More Old Soldiers Than One
Mr. George has not far to ride with folded arms upon the box, for their destination is Lincoln's Inn Fields. When the driver stops his horses, Mr. George alights, and looking in at the window, says, "What, Mr. Tulkinghorn's your man, is he?"
"Yes, my dear friend. Do you know him, Mr. George?"

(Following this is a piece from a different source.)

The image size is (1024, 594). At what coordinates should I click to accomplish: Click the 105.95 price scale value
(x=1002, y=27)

"Why, I have heard of him — seen him too, I think. But I don't know him, and he don't know me."
There ensues the carrying of Mr. Smallweed upstairs, which is done to perfection with the trooper's help. He is borne into Mr. Tulkinghorn's great room and deposited on the Turkey rug before the fire. Mr. Tulkinghorn is not within at the present moment but will be back directly. The occupant of the pew in the hall, having said thus much, stirs the fire and leaves the triumvirate to warm themselves.

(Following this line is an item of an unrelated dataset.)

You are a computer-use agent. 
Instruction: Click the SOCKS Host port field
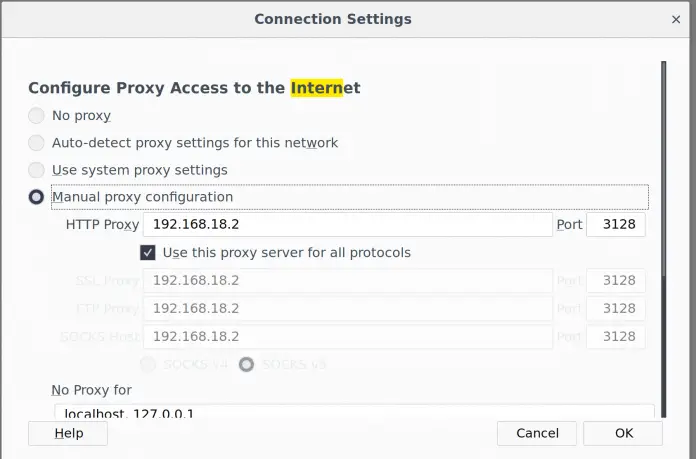(616, 337)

Mr. George is mightily curious in respect of the room. He looks up at the painted ceiling, looks round at the old law-books, contemplates the portraits of the great clients, reads aloud the names on the boxes.
"'Sir Leicester Dedlock, Baronet,'" Mr. George reads thoughtfully. "Ha! 'Manor of Chesney Wold.' Humph!" Mr. George stands looking at these boxes a long while — as if they were pictures — and comes back to the fire repeating, "Sir Leicester Dedlock, Baronet, and Manor of Chesney Wold, hey?"
"Worth a mint of money, Mr. George!" whispers Grandfather Smallweed, rubbing his legs. "Powerfully rich!"
"Who do you mean? This old gentleman, or the Baronet?"
"This gentleman, this gentleman."
"So I have heard; and knows a thing or two, I'll hold a wager. Not bad quarters, either," says Mr. George, looking round again. "See the strong-box yonder!"
This reply is cut short by Mr. Tulkinghorn's arrival. There is no change in him, of course. Rustily drest, with his spectacles in his hand, and their very case worn threadbare. In manner, close and dry. In voice, husky and low. In face, watchful behind a blind; habitually not uncensorious and contemptuous perhaps. The peerage may have warmer worshippers and faithfuller believers than Mr. Tulkinghorn, after all, if everything were known.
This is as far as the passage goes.